> Problem description
Look through the listing below and report how many lines contain "computer", as a bare number.

> Materials provided
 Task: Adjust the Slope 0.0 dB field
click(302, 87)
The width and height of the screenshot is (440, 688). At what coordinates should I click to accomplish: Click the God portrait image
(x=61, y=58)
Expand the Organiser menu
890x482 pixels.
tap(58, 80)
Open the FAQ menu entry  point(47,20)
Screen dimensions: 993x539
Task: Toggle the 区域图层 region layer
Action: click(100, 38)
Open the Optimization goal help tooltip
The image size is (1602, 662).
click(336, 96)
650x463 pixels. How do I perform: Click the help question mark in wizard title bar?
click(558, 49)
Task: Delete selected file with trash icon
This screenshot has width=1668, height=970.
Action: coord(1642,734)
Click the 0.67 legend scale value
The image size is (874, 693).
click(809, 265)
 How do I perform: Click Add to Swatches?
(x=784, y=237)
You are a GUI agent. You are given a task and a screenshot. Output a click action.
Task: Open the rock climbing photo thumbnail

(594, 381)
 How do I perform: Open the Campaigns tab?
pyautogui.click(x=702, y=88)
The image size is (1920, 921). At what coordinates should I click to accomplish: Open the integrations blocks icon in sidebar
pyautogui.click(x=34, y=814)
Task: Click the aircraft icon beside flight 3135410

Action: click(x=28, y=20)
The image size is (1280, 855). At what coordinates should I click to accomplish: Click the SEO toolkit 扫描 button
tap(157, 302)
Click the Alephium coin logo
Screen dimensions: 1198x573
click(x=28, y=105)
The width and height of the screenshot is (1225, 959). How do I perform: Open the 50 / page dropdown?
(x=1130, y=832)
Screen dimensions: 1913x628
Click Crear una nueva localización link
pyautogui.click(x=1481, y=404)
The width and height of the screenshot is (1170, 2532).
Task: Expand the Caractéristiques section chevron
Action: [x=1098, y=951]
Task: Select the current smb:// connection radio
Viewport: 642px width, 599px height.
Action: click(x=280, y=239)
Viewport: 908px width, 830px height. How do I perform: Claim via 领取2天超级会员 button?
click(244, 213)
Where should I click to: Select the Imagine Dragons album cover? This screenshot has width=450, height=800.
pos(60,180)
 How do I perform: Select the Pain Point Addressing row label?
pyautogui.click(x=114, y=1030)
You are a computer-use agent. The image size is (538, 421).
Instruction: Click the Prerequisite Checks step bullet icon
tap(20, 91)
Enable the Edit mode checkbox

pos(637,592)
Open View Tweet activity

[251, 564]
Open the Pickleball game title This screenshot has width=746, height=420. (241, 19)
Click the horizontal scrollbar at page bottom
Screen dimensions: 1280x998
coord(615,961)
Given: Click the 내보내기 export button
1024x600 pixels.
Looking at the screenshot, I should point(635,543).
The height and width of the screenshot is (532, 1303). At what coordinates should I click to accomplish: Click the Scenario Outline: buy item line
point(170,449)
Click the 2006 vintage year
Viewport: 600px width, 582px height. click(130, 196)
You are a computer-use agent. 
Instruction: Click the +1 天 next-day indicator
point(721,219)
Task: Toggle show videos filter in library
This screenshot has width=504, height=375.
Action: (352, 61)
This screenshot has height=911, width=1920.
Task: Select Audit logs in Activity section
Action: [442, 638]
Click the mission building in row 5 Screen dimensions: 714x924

> Task output
2